A time-saving breakfast packed full of protein, and fibre.


Preparing meals that you enjoy, ahead of time, is a great tried and tested strategy to nourish yourself with food that actually energises you, instead of just eating whatever food is first available, and often too much of it!

Overnight oats are a fantastic healthy eating hack. I especially like them for my workout days as oats are high in protein, and a great slow release energy carbohydrate, with plenty of fibre, meaning they won’t give you any dramatic drops in energy like many processed foods.

Even better, they only take a few minutes to prepare, and you have a nutritious and delicious breakfast ready for the next morning. You can even prepare 2 to 3 at a time so breakfast is covered for a few days with minimal effort.

Difficulty Level: Super easy


  • In a mixing bowl, add all of the ingredients

  • Mix

  • Put them into a glass

  • Then just whack it in the fridge and let those oats absorb the juicy goodness

  • That’s it! Super simple and downright delicious

Preparation Time: 5 minutes





  • 1/3 cup of old fashoned oats/rolled oats (other varieties of oats just turn mushy!)

  • Milk- dairy or non-dairy

-For a thick mixture, use 1/2 cup

-For more creamy, use 2/3 cup

  • 1 tablespoon of chia seeds (these are optional but worth adding if you can I promise)

  • Handful of mixed, fresh fruits for topping


Makes: 1 portion 

You can eat it at home, or prepare for a day ahead by making it in tuppawear, and taking it with you to work- It doesn’t look as glamorous in the tuppawear, but it still tastes damn good!
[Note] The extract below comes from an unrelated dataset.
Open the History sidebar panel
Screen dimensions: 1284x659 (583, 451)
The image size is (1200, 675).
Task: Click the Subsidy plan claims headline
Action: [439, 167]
Here are a few fun additions to recipe that I hope you'll try as well. Each can be done separately, or feel free to experiment by mixing and matching


  • You can have a lot of fun with this recipe, just by switching the milk for other liquids. Of course non-dairy alternatives are great like soy, coconut, almond, and even rice milk.

  • You can also try juice. This works incredibly well when you want tsoemthing a little more zingy. I personally love freshly squeezed orange juice, but you could also try pineapple, or even cranberry.

  • You can of course try water instead of juice or milk. It’s a little bland, but good to remember when you just want to keep it simple!

  • Try substituting the oats for a muesli


  • For a Christmas version, use a milk base, and then add raisins and cinnamon, and a ¼ teaspoon of grated nutmeg

  • A generous teaspoon of cocoa powder can really bring all of these versions  alive for a rich taste, that is super healthy and packed with antioxidants- The fruit version with orange juice becomes a fantastic chocolate orange breakfast, while the milk version is like a creamy desert

  • Honey (add to your taste)- another great natural sweetener which is especially handy when the fruit version is a little too tart and it needs smoothing out.